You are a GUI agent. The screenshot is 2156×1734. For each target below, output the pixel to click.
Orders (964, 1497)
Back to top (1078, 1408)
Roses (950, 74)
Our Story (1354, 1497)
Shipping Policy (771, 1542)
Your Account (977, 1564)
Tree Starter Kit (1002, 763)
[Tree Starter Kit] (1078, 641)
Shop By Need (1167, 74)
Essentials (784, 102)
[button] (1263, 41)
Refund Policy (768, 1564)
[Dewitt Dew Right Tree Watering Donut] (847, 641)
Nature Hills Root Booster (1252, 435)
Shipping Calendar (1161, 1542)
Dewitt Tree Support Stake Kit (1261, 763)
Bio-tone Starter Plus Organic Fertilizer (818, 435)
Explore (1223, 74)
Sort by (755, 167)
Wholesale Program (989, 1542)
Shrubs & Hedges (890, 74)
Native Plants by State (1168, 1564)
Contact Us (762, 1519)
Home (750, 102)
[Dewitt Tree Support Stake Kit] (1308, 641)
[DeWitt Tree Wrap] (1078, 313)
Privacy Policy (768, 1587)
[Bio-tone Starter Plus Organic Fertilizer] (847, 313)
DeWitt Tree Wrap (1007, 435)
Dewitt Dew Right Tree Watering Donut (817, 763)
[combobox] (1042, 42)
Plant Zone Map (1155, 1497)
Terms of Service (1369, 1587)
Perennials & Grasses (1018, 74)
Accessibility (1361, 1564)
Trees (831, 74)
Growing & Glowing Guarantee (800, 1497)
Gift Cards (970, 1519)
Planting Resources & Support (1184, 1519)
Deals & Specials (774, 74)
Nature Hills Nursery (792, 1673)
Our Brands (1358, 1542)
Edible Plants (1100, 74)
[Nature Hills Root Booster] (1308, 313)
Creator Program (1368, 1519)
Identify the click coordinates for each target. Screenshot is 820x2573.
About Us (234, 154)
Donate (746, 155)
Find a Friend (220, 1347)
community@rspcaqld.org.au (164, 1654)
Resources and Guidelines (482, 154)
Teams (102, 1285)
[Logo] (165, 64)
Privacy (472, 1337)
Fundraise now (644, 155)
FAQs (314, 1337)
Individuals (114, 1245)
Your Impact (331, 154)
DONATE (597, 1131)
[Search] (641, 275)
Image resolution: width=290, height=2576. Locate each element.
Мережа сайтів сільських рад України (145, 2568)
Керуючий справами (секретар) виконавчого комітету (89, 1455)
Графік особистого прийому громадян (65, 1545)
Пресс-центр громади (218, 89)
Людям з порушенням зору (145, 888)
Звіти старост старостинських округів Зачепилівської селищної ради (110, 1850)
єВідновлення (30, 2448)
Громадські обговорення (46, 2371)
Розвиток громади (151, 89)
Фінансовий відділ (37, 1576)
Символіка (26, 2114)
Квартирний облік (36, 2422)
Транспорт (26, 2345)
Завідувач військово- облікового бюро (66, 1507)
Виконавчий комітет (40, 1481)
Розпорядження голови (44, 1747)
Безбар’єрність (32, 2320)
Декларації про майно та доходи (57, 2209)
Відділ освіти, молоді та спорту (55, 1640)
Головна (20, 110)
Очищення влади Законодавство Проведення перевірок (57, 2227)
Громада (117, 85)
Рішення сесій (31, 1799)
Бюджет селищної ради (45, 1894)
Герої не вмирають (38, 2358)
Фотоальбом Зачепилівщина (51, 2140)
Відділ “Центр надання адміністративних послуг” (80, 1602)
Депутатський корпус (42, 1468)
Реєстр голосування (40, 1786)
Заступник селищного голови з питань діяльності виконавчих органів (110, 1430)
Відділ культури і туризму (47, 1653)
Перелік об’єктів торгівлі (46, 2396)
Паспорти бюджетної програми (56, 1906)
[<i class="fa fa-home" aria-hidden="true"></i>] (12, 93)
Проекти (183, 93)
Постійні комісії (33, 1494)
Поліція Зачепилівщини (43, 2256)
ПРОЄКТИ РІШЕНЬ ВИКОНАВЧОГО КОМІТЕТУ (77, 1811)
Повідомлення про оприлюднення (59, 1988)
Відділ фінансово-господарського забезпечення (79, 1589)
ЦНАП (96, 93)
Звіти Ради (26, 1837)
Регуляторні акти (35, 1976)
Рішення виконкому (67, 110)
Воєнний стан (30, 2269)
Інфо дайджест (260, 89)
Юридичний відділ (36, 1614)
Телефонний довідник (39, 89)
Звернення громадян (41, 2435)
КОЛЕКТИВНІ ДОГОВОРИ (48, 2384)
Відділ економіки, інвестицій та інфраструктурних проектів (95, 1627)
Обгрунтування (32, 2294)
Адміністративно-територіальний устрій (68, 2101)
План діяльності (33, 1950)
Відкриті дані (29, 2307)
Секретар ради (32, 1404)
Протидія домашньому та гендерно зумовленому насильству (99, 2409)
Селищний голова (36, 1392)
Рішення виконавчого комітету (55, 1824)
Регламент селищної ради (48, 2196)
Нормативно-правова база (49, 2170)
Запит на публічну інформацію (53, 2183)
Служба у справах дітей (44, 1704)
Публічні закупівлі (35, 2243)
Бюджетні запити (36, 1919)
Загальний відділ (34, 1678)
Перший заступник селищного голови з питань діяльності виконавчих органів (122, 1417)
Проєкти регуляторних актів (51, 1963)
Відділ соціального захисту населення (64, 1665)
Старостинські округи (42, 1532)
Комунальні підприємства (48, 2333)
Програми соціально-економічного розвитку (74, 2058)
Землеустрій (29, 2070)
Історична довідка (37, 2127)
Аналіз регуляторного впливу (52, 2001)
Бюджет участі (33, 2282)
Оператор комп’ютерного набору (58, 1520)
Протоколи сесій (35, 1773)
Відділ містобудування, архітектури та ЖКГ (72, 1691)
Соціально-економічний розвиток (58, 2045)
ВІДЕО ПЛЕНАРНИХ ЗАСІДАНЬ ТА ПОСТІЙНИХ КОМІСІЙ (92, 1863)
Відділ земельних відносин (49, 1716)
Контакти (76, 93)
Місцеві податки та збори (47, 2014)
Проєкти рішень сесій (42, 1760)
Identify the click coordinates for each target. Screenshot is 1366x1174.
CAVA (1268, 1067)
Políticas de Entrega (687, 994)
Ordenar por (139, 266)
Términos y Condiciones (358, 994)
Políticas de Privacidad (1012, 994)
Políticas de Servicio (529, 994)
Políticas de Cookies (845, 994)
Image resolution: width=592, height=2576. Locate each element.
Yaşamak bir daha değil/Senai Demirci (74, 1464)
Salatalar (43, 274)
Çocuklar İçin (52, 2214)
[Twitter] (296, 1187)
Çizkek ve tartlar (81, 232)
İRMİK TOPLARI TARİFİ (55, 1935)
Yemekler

*Direction*: Reproduce all of the data above with every occurrence of "Tree Starter Kit" changed to "Tree Planting Kit" and everything else left unchanged.

*The response*:
You are a GUI agent. The screenshot is 2156×1734. For each target below, output the pixel to click.
Orders (964, 1497)
Back to top (1078, 1408)
Roses (950, 74)
Our Story (1354, 1497)
Shipping Policy (771, 1542)
Your Account (977, 1564)
Tree Planting Kit (1002, 763)
[Tree Planting Kit] (1078, 641)
Shop By Need (1167, 74)
Essentials (784, 102)
[button] (1263, 41)
Refund Policy (768, 1564)
[Dewitt Dew Right Tree Watering Donut] (847, 641)
Nature Hills Root Booster (1252, 435)
Shipping Calendar (1161, 1542)
Dewitt Tree Support Stake Kit (1261, 763)
Bio-tone Starter Plus Organic Fertilizer (818, 435)
Explore (1223, 74)
Sort by (755, 167)
Wholesale Program (989, 1542)
Shrubs & Hedges (890, 74)
Native Plants by State (1168, 1564)
Contact Us (762, 1519)
Home (750, 102)
[Dewitt Tree Support Stake Kit] (1308, 641)
[DeWitt Tree Wrap] (1078, 313)
Privacy Policy (768, 1587)
[Bio-tone Starter Plus Organic Fertilizer] (847, 313)
DeWitt Tree Wrap (1007, 435)
Dewitt Dew Right Tree Watering Donut (817, 763)
[combobox] (1042, 42)
Plant Zone Map (1155, 1497)
Terms of Service (1369, 1587)
Perennials & Grasses (1018, 74)
Accessibility (1361, 1564)
Trees (831, 74)
Growing & Glowing Guarantee (800, 1497)
Gift Cards (970, 1519)
Planting Resources & Support (1184, 1519)
Deals & Specials (774, 74)
Nature Hills Nursery (792, 1673)
Our Brands (1358, 1542)
Edible Plants (1100, 74)
[Nature Hills Root Booster] (1308, 313)
Creator Program (1368, 1519)
Identify the click coordinates for each target. Screenshot is 820x2573.
About Us (234, 154)
Donate (746, 155)
Find a Friend (220, 1347)
community@rspcaqld.org.au (164, 1654)
Resources and Guidelines (482, 154)
Teams (102, 1285)
[Logo] (165, 64)
Privacy (472, 1337)
Fundraise now (644, 155)
FAQs (314, 1337)
Individuals (114, 1245)
Your Impact (331, 154)
DONATE (597, 1131)
[Search] (641, 275)
Image resolution: width=290, height=2576. Locate each element.
Мережа сайтів сільських рад України (145, 2568)
Керуючий справами (секретар) виконавчого комітету (89, 1455)
Графік особистого прийому громадян (65, 1545)
Пресс-центр громади (218, 89)
Людям з порушенням зору (145, 888)
Звіти старост старостинських округів Зачепилівської селищної ради (110, 1850)
єВідновлення (30, 2448)
Громадські обговорення (46, 2371)
Розвиток громади (151, 89)
Фінансовий відділ (37, 1576)
Символіка (26, 2114)
Квартирний облік (36, 2422)
Транспорт (26, 2345)
Завідувач військово- облікового бюро (66, 1507)
Виконавчий комітет (40, 1481)
Розпорядження голови (44, 1747)
Безбар’єрність (32, 2320)
Декларації про майно та доходи (57, 2209)
Відділ освіти, молоді та спорту (55, 1640)
Головна (20, 110)
Очищення влади Законодавство Проведення перевірок (57, 2227)
Громада (117, 85)
Рішення сесій (31, 1799)
Бюджет селищної ради (45, 1894)
Герої не вмирають (38, 2358)
Фотоальбом Зачепилівщина (51, 2140)
Відділ “Центр надання адміністративних послуг” (80, 1602)
Депутатський корпус (42, 1468)
Реєстр голосування (40, 1786)
Заступник селищного голови з питань діяльності виконавчих органів (110, 1430)
Відділ культури і туризму (47, 1653)
Перелік об’єктів торгівлі (46, 2396)
Паспорти бюджетної програми (56, 1906)
[<i class="fa fa-home" aria-hidden="true"></i>] (12, 93)
Проекти (183, 93)
Постійні комісії (33, 1494)
Поліція Зачепилівщини (43, 2256)
ПРОЄКТИ РІШЕНЬ ВИКОНАВЧОГО КОМІТЕТУ (77, 1811)
Повідомлення про оприлюднення (59, 1988)
Відділ фінансово-господарського забезпечення (79, 1589)
ЦНАП (96, 93)
Звіти Ради (26, 1837)
Регуляторні акти (35, 1976)
Рішення виконкому (67, 110)
Воєнний стан (30, 2269)
Інфо дайджест (260, 89)
Юридичний відділ (36, 1614)
Телефонний довідник (39, 89)
Звернення громадян (41, 2435)
КОЛЕКТИВНІ ДОГОВОРИ (48, 2384)
Відділ економіки, інвестицій та інфраструктурних проектів (95, 1627)
Обгрунтування (32, 2294)
Адміністративно-територіальний устрій (68, 2101)
План діяльності (33, 1950)
Відкриті дані (29, 2307)
Секретар ради (32, 1404)
Протидія домашньому та гендерно зумовленому насильству (99, 2409)
Селищний голова (36, 1392)
Рішення виконавчого комітету (55, 1824)
Регламент селищної ради (48, 2196)
Нормативно-правова база (49, 2170)
Запит на публічну інформацію (53, 2183)
Служба у справах дітей (44, 1704)
Публічні закупівлі (35, 2243)
Бюджетні запити (36, 1919)
Загальний відділ (34, 1678)
Перший заступник селищного голови з питань діяльності виконавчих органів (122, 1417)
Проєкти регуляторних актів (51, 1963)
Відділ соціального захисту населення (64, 1665)
Старостинські округи (42, 1532)
Комунальні підприємства (48, 2333)
Програми соціально-економічного розвитку (74, 2058)
Землеустрій (29, 2070)
Історична довідка (37, 2127)
Аналіз регуляторного впливу (52, 2001)
Бюджет участі (33, 2282)
Оператор комп’ютерного набору (58, 1520)
Протоколи сесій (35, 1773)
Відділ містобудування, архітектури та ЖКГ (72, 1691)
Соціально-економічний розвиток (58, 2045)
ВІДЕО ПЛЕНАРНИХ ЗАСІДАНЬ ТА ПОСТІЙНИХ КОМІСІЙ (92, 1863)
Відділ земельних відносин (49, 1716)
Контакти (76, 93)
Місцеві податки та збори (47, 2014)
Проєкти рішень сесій (42, 1760)
Identify the click coordinates for each target. Screenshot is 1366x1174.
CAVA (1268, 1067)
Políticas de Entrega (687, 994)
Ordenar por (139, 266)
Términos y Condiciones (358, 994)
Políticas de Privacidad (1012, 994)
Políticas de Servicio (529, 994)
Políticas de Cookies (845, 994)
Image resolution: width=592, height=2576. Locate each element.
Yaşamak bir daha değil/Senai Demirci (74, 1464)
Salatalar (43, 274)
Çocuklar İçin (52, 2214)
[Twitter] (296, 1187)
Çizkek ve tartlar (81, 232)
İRMİK TOPLARI TARİFİ (55, 1935)
Yemekler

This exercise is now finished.